At Legislative Hearing AFSCME Members Testify on Lack of Basic Health and Safety Plan Within Higher Education

Legislators from the Senate Education, Business and Administration Subcommittee, and House Education and Economic Development Subcommittee held a briefing today to discuss higher education issues, with a specific focus on the fall reopening of campuses during COVID. Presenters included the University System of Maryland (USM), Saint Mary's College of Maryland, the Maryland Independent Colleges and Universities Association (MICUA), and AFSCME Council 3.

The USM presented numbers regarding the COVID compliance of the different campuses around the state.  “Compliance” can mean vaccinated, religious exemption, or health exemption.  Given each campus has a different definition of what an exemption entails, it is hard to compare numbers, though the USM did make a point of stating that the HBCU campuses were not as compliant.  The USM also skimmed over the various steps they have taken (or not taken) regarding mitigating the spread of COVID-19.

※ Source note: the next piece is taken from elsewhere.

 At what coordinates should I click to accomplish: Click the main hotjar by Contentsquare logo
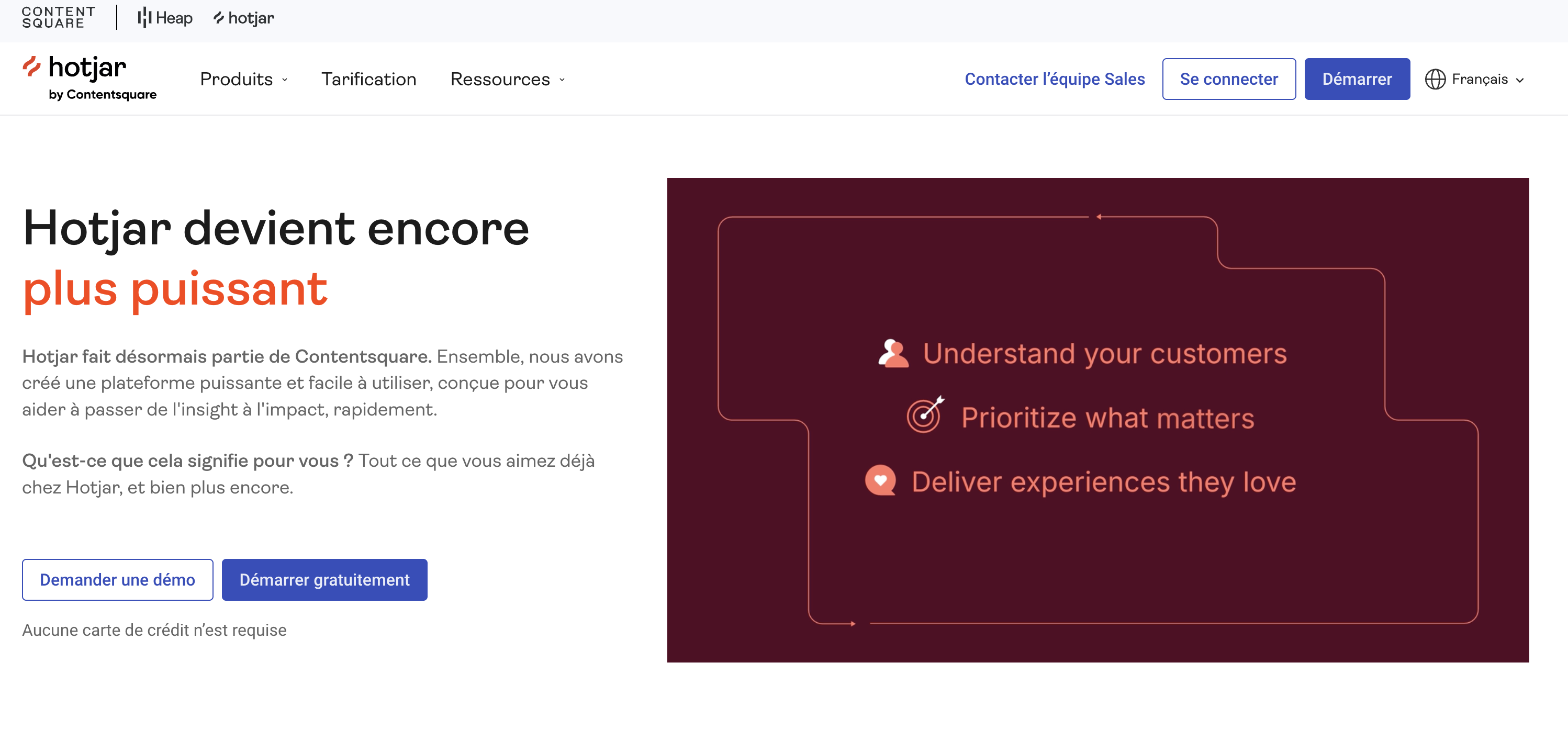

AFSCME Council 3 President Patrick Moran opened the union's presentation discussing a positive engagement with Morgan State University. AFSCME has represented Morgan State University employees for over 20 years – but it has only been in the last four years that employees have been able to make gains that make a real difference in their pocketbooks and in their lives. Morgan has agreed to raise the minimum wage for the campus employees to $15 an hour, as well as converting many contractual workers to full-time employees with benefits such as health insurance and pensions. President Moran pointed out that unfortunately, the University System has not followed suit. Instead of joining the State in ensuring a floor of $15 an hour minimum for university employees, they have instead allowed each school to determine their own rate, leaving hundreds of University System employees below the $15 per hour wage. AFSCME has repeatedly attempted to engage the USM in negotiations over wages, health and safety, and other pressing issues, which is why we are fighting so hard to create consolidated bargaining with the university system through legislation that was passed this last legislative session but vetoed by Governor Hogan.

AFSCME Local 1072 Executive Board member Celina Sargusingh also presented, providing a compelling story centered on the lack of basic health and safety protocols during this ongoing pandemic; receiving no hazard pay despite working in consistently hazardous conditions at the Health Center at College Park; having to work side by side with contractual employees that actually made more money than she does; and describing the ongoing fight to win fair and just telework policies, as well as paid administrative leave when employees have to take time off because of COVID sickness, or exposure to COVID. Celina stated “Supervisors are telling employees they must use their own personal time to quarantine.  Telework as an option is being used less and less despite going a full year teleworking for many.  There is no COVID administrative leave with pay.  If an employee must quarantine and doesn't have enough leave, then it becomes leave without pay – through no fault of their own.” Sargusingh ended her presentation with “(w)e have a lot of work to do to make the USM fair, safe, and equitable for the people that they (the USM) need to run their day-to-day operations. We appreciate the committee's continued interest in the work of our members and holding the universities accountable.”